# Catching Bonito?



## Apollo7 (Dec 6, 2010)

I have been trying to catch some bonito but have not had much luck. I was wondering if anyone had some tips on where to go and what to use to catch them.


----------



## lobsterman (Sep 30, 2007)

Go out the pass a few miles and see them busting all over and throw a spoon or small plug at them. If they are picky reel like your fanny is on fire. Gets them excited.


----------



## Play'N Hooky Too (Sep 29, 2007)

What lobsterman said....look for them feeding on the surface in the morning or late afternoon and throw a McRig in amongst 'em. As soon as it hits the water start reeling and working it rapidly and hold on.

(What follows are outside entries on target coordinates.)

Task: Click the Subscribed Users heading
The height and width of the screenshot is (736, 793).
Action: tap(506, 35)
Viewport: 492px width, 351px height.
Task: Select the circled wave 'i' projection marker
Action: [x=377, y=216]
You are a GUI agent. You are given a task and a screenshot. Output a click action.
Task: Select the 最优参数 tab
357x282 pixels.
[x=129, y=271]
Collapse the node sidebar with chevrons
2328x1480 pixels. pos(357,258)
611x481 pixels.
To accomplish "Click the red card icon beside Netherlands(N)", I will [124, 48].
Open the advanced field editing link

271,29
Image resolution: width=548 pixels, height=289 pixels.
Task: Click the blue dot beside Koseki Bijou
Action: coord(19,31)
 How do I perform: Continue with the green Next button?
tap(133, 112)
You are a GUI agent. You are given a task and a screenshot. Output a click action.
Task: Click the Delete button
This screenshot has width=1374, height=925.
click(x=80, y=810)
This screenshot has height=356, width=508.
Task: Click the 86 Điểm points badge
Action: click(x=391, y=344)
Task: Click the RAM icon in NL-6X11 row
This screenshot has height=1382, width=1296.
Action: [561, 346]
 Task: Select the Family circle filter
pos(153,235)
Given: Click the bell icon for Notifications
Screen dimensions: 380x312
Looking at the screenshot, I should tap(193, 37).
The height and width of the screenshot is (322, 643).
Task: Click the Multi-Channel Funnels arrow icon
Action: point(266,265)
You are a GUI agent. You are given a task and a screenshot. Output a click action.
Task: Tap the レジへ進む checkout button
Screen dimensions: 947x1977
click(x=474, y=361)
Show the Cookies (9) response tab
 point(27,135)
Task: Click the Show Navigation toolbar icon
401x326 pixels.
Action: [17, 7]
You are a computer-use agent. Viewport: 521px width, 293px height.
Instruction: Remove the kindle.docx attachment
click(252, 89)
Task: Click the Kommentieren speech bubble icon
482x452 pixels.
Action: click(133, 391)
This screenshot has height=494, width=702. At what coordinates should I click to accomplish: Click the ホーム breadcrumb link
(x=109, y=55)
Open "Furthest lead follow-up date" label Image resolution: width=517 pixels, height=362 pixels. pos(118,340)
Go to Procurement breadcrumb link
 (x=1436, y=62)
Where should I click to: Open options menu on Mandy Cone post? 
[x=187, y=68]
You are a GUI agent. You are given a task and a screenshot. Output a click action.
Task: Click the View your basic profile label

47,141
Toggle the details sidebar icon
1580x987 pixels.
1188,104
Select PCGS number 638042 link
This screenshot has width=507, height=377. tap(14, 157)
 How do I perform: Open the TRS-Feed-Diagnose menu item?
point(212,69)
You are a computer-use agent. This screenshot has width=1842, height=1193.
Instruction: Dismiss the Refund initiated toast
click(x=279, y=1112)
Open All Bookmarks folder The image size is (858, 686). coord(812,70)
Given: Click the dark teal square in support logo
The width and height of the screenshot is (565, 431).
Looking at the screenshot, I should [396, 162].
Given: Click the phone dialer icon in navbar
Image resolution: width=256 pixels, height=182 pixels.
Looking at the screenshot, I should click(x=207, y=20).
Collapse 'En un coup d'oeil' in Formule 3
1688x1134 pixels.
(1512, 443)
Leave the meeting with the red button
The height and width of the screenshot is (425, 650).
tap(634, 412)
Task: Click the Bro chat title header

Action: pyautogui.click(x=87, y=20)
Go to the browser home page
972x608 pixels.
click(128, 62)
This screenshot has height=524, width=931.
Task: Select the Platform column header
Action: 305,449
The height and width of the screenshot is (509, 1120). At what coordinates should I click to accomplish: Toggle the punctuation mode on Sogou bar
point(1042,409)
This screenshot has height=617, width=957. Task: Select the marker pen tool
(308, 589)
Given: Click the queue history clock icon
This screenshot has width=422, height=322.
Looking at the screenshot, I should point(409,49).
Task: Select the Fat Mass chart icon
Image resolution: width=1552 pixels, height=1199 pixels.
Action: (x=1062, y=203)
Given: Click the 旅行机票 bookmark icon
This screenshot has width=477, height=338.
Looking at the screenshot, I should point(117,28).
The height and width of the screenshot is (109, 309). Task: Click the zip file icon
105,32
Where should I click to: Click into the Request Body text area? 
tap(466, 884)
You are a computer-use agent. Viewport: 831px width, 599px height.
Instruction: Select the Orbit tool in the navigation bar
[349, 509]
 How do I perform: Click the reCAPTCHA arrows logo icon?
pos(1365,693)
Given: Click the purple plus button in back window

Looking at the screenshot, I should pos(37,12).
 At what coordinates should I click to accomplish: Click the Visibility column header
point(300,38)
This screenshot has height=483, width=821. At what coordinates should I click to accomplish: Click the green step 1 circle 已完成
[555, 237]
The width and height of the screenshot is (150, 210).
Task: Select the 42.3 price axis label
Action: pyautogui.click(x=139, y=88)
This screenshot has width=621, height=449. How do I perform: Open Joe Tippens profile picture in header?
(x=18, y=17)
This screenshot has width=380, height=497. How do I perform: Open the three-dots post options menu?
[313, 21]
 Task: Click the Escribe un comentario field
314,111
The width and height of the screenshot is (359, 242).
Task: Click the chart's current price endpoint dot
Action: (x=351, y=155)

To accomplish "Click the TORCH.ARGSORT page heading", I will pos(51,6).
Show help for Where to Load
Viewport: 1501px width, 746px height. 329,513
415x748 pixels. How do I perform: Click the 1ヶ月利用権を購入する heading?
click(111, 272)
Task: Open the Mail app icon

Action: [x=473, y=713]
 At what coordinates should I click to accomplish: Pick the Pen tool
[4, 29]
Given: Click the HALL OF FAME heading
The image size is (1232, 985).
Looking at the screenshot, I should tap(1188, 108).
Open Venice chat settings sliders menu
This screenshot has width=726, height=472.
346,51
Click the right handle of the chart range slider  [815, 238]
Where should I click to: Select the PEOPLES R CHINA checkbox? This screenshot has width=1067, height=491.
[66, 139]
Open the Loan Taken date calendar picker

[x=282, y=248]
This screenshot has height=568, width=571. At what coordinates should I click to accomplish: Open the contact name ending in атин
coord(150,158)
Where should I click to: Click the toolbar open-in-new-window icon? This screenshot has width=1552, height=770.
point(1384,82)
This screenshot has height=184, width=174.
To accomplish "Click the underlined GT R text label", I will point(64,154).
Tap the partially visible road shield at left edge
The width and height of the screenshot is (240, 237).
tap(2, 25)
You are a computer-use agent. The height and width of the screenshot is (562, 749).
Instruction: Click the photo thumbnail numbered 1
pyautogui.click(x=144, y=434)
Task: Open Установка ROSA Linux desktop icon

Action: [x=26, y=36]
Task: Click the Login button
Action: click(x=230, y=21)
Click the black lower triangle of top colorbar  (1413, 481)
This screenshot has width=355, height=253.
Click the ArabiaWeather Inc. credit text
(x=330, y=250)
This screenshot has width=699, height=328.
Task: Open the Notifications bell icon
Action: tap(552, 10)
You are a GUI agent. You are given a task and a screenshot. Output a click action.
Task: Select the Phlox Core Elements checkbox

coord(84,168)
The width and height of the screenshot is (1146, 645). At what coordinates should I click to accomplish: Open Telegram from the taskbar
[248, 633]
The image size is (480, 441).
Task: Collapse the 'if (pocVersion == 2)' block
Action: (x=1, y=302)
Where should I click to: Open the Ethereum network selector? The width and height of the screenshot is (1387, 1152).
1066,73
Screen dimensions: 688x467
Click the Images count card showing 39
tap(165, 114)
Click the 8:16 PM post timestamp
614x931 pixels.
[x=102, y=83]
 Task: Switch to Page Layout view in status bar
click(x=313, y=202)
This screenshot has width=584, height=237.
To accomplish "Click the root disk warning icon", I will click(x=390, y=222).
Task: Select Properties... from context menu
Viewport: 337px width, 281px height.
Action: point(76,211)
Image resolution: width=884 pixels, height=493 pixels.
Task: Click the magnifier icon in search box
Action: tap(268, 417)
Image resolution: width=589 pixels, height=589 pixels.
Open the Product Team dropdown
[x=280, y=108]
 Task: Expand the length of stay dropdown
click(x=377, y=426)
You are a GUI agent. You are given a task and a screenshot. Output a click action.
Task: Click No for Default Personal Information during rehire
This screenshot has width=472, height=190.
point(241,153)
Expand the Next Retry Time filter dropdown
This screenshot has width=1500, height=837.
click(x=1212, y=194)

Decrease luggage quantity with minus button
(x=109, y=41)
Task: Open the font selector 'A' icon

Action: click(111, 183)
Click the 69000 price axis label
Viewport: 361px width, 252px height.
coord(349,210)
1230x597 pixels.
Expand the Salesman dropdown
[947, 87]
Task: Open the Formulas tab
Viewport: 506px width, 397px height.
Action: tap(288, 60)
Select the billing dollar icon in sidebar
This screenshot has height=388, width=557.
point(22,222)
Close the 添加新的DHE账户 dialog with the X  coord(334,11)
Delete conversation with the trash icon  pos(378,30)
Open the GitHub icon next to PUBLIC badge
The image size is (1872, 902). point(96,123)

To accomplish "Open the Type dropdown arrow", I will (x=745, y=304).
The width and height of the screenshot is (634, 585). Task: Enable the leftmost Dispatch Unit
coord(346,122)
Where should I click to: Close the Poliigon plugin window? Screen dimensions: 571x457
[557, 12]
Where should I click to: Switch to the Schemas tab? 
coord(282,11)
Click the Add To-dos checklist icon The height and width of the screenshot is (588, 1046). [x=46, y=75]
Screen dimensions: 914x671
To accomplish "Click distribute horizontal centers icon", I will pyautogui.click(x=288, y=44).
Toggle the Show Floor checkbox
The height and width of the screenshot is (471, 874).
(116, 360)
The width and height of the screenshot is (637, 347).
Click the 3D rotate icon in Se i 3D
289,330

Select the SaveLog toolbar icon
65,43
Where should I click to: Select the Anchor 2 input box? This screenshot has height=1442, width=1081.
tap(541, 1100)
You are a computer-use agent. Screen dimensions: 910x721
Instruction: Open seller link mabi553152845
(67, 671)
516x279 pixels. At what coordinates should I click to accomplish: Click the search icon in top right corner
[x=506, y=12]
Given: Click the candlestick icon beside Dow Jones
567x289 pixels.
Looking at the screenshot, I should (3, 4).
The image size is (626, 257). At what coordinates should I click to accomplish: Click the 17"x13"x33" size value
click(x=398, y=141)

They will hit it when they will not hit anything else. It has to be a McDonalds straw, I don't know why, but it has to be the white ones with the red and yellow stripes. This set-up works good for just about anything feeding on the surface.


----------



## jamessig (Oct 3, 2007)

Small white jigs are very productive for bonito. Bubble and straw rigs are excellent also. Work the jigs as fast as you can. Don't bother pausing the bubble rig, a fast steady retrieve dragged through a feeding school is almost guaranteed to get strikes.


----------



## MrFish (Aug 21, 2009)

+1 straw rigs


----------



## jamessig (Oct 3, 2007)

To the above pictured rig, I would add a plastic bead between the bubble and the swivel.


----------



## King Mike (Apr 15, 2008)

We use a 3 oz "jig fish" from bass pro. 50 pound flouro leader about 2 foot long. Trolled at around 6 knots. We have hooked up EVERY time we have seen bonita busting the top of the water using this. We get the blue back silver bottom or the one with a little pink in it. Look it up on bass pros website. With bonita being my favorite snapper bait every time we went this year we caught our bonita within about 20 minuties. (enough for the entire day once you find the fish) We have tried to troll spoons and stretchs and bubble rigs.. The jig fish gets the hit EVERY time before anything else.. Try it and let me know!


----------